Data shown ▸
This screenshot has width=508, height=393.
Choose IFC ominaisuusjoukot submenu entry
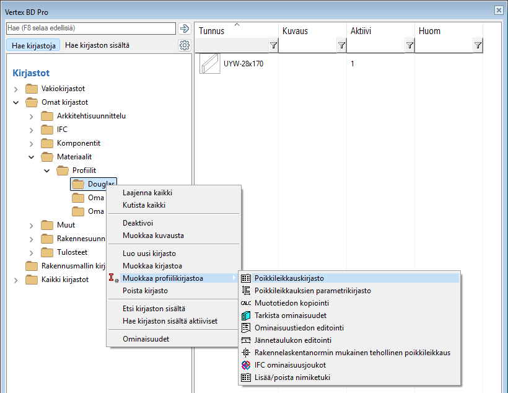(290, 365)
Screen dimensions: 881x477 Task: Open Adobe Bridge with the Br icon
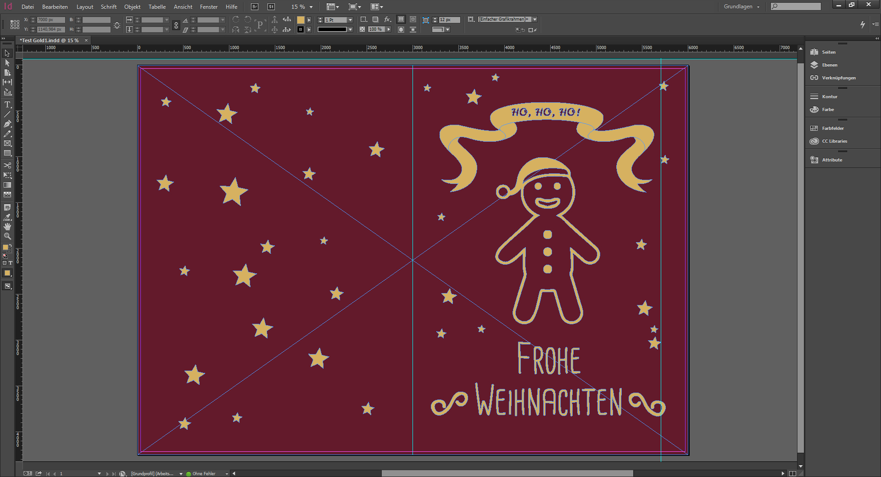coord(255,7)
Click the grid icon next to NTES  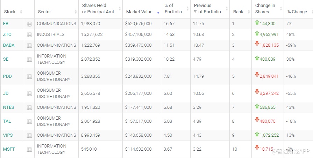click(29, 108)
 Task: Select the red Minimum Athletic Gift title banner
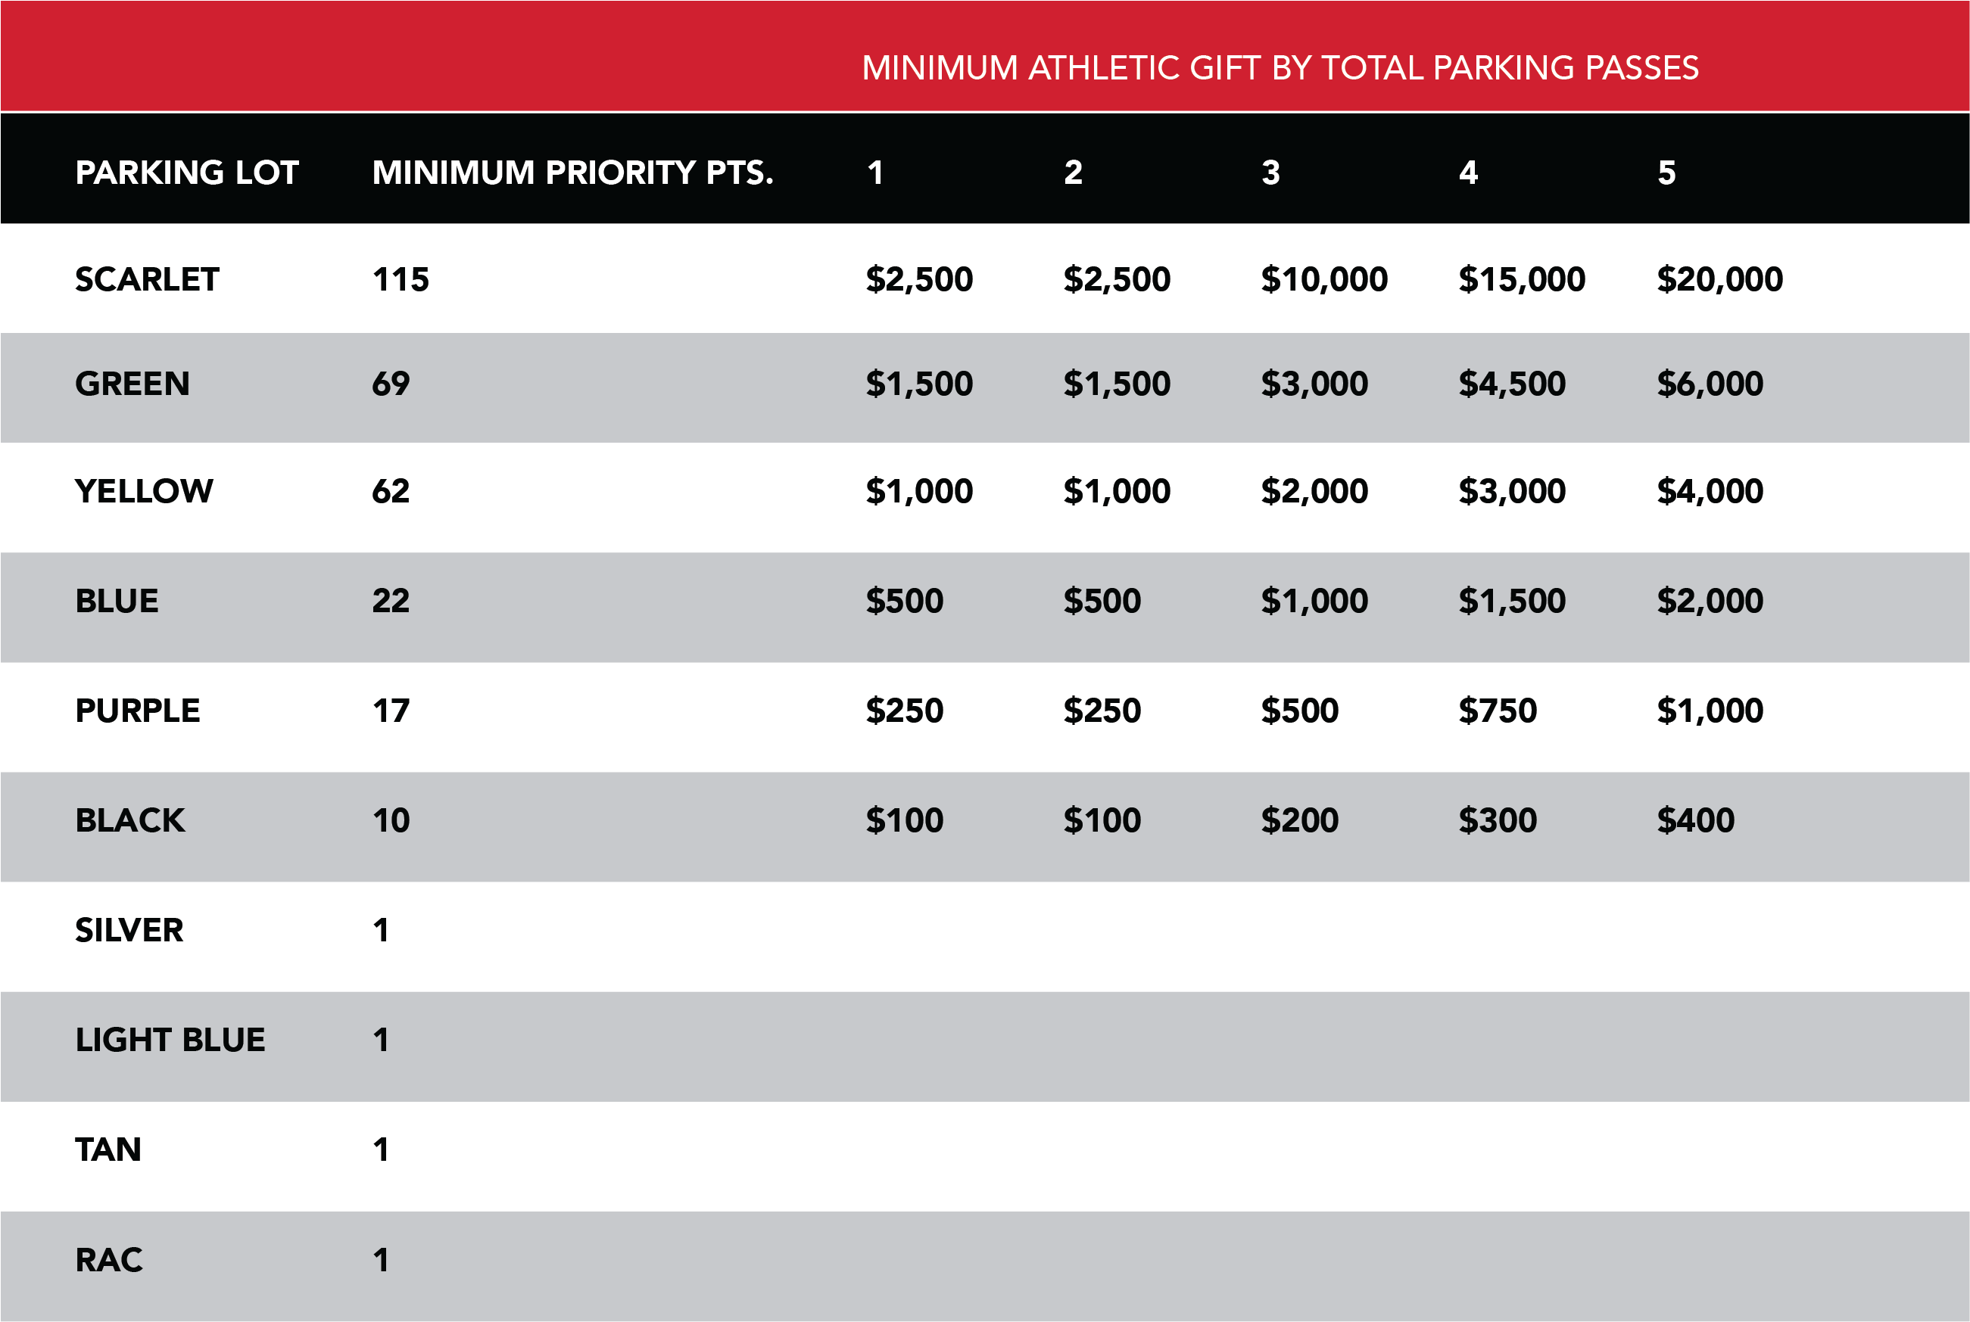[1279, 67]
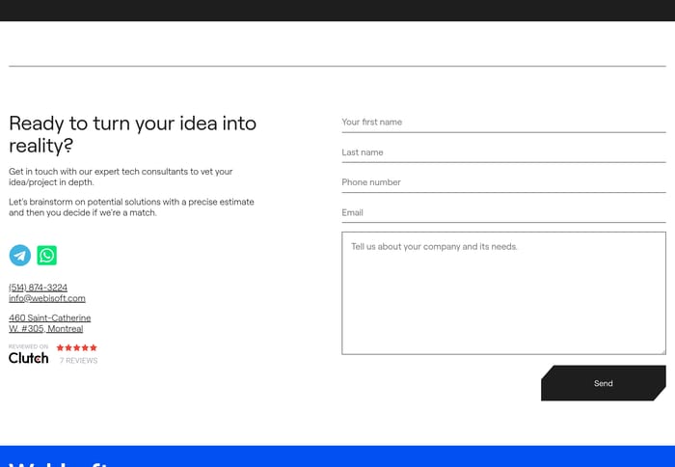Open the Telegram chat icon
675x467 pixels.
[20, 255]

Task instructions ▸
All that belongs in the answer is the exact run of lines from the line containing "Task: Select the" to the end of the listing above, pictures removed.

Answer for the task ▸
 Task: Select the red Minimum Athletic Gift title banner
[1279, 67]
Open the Telegram chat icon
675x467 pixels.
[20, 255]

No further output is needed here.